This paper provides a complex analytical framework for the evaluation of city cluster road traffic safety, and the assessment model of traffic safety conditions is useful in the prevention of future traffic accidents. However, this assessment model is difficult to conduct, because too many aspects need to be considered. Order exponential function can approximate some indices, so it was adopted to assess traffic safety, in which various parameters, such as geometric conditions, traffic volume, average speed, and average accident rate, can be included reasonably. In this section, the definition of order exponents and evaluation matrices of road traffic safety are first introduced, and then a comprehensive evaluation model of city cluster road traffic safety is proposed.
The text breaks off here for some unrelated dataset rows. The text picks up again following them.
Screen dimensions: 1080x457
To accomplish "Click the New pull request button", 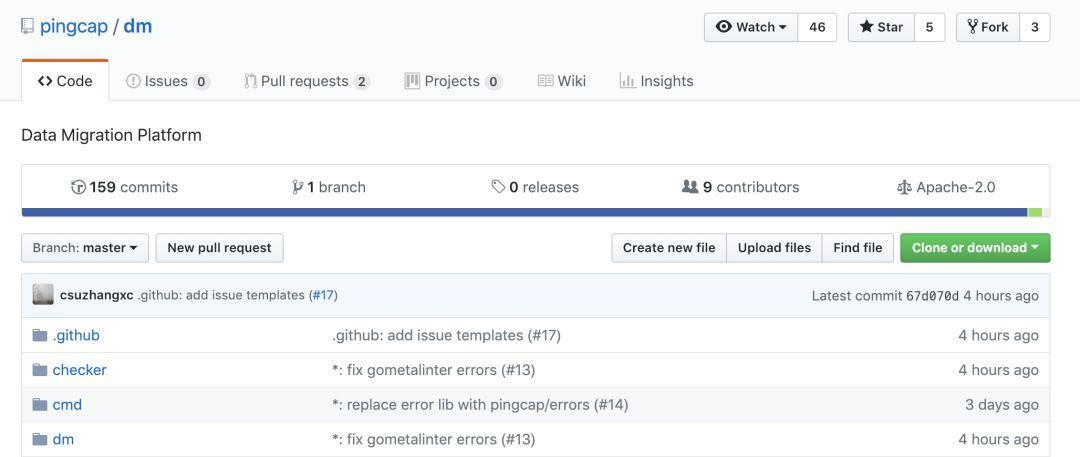I will pos(219,248).
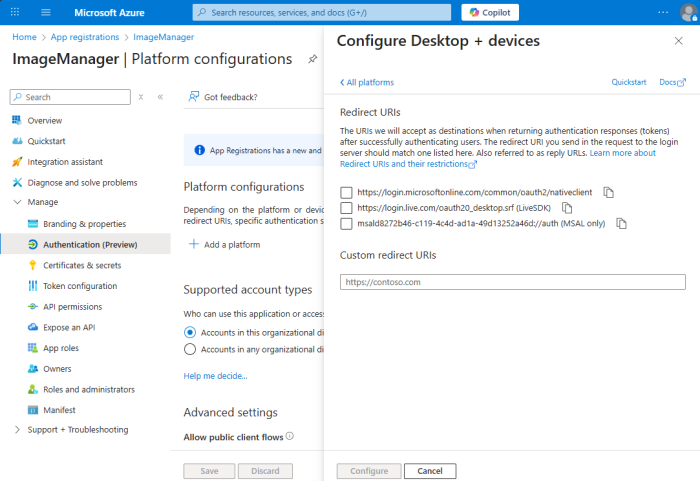Image resolution: width=700 pixels, height=481 pixels.
Task: Select Accounts in any organizational directory
Action: tap(190, 349)
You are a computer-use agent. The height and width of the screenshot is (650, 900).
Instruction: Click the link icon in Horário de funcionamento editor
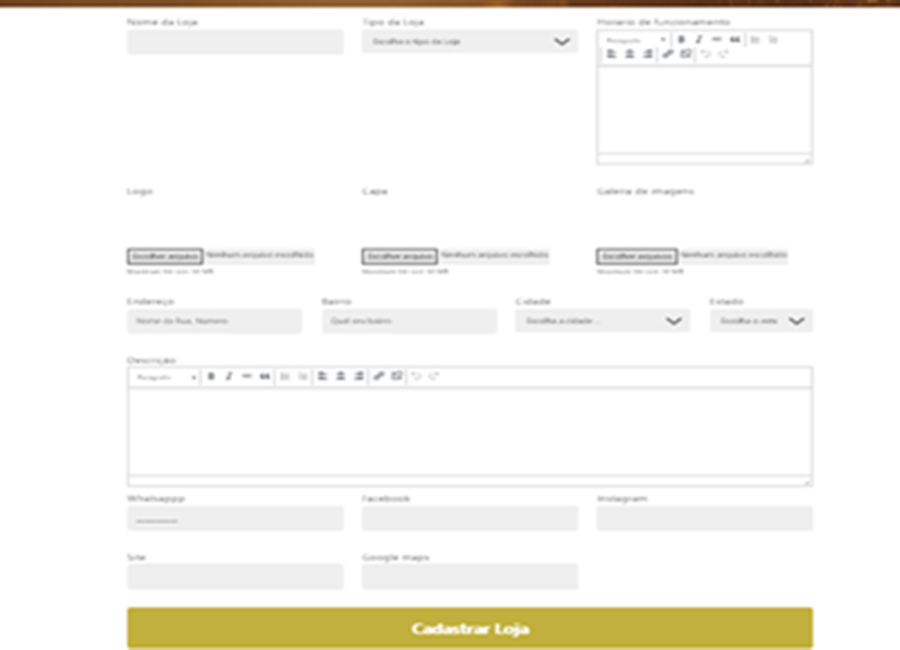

3.1 Order Exponential Function

The aim of the proposed method is to define the types of accidents that are remarkably influenced by appropriate road traffic in a city cluster. For this reason, the most affected accident types and causes have been evaluated based on the effects of the adequateness of city cluster road traffic safety on the given type and cause. The numerical evaluation has been based on the following steps. To achieve reasonable decision-making, the order exponent function theory was applied to quantify the effects of various factors on the traffic safety in a city cluster. The proposed comprehensive evaluation model was based on the definitions of several evaluation matrices and their corresponding order exponents function.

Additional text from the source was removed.